Eppure quello che viene concesso a Cuperlo non è poco: è tutto. Nel documento firmato dai dirigenti Pd non c’è niente di definito, lascia aperto praticamente qualsiasi sistema elettorale. «La preferenza», scrivono, è «per un sistema di collegi inteso come il più adatto a ricostruire un rapporto di fiducia tra eletti ed elettori». Collegi può significare qualcosa come il Mattarellum (collegio uninominale maggioritario) ma anche come il vecchio sistema del senato prima del ’93 (collegi con il proporzionale).
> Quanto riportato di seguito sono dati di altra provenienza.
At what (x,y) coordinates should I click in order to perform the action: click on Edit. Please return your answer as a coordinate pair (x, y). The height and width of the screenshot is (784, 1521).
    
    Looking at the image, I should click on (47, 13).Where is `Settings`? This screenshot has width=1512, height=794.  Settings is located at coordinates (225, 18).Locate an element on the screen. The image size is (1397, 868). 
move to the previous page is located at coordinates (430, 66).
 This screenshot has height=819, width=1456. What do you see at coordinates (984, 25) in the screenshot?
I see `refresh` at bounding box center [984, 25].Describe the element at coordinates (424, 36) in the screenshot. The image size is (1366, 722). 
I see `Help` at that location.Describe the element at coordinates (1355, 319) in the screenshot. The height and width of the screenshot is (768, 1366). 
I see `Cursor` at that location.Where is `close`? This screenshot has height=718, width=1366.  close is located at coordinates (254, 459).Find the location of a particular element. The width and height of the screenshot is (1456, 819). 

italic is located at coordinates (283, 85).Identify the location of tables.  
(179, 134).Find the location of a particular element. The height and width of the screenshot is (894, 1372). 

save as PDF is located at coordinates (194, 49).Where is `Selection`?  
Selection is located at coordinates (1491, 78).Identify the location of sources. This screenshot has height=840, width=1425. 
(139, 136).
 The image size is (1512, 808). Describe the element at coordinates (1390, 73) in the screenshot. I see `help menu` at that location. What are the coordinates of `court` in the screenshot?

Si parla poi di «superamento» del ballottaggio, mantenendo una «chiara indicazione su chi avrà la responsabilità di governare». E allora resta il premio, assegnandolo al primo turno. Ma premio alla lista (come nell’Italicum) o alla coalizione (come chiedeva la minoranza Pd)? Il documento non lo dice, lasciando libertà di interpretazione. Eppure, se fosse un premio alla coalizione, rovescerebbe gli ultimi tre anni di politica renziana: la coalizione attorno al Pd non c’è più (non contando Alfano). Se fosse invece un premio alla lista, tornerebbe a essere quel premio illimitato, potenzialmente enorme, bocciato dalla Corte costituzionale con il Porcellum. Il documento – «dettagliato e chiaro» secondo Orfini – lascia aperte tutte le strade.

Ammesso che poi qualcuno avrà voglia di percorrerle. Perché la commissione Pd affida il documento alla direzione del partito perché lo approvi (lo chiedeva Cuperlo) ma rinvia per i testi di legge a dopo il referendum. Per quanto Renzi sembri convinto della necessità di cambiare un po’ l’Italicum di fronte alla tenuta del M5S nei sondaggi, se dovesse vincere il referendum potrà farlo a suo piacimento, riempiendo i tanti spazi che il documento lascia in bianco.

«È un documento utile per la propaganda ma assolutamente inefficace per il referendum», sintetizza il senatore bersaniano Fornaro. Malgrado nel testo si accolga la sua proposta (e di altri 24 Pd) come testo base per la legge elettorale dei senatori. Anche in questo caso, però, se ne riparlerà il 5 dicembre.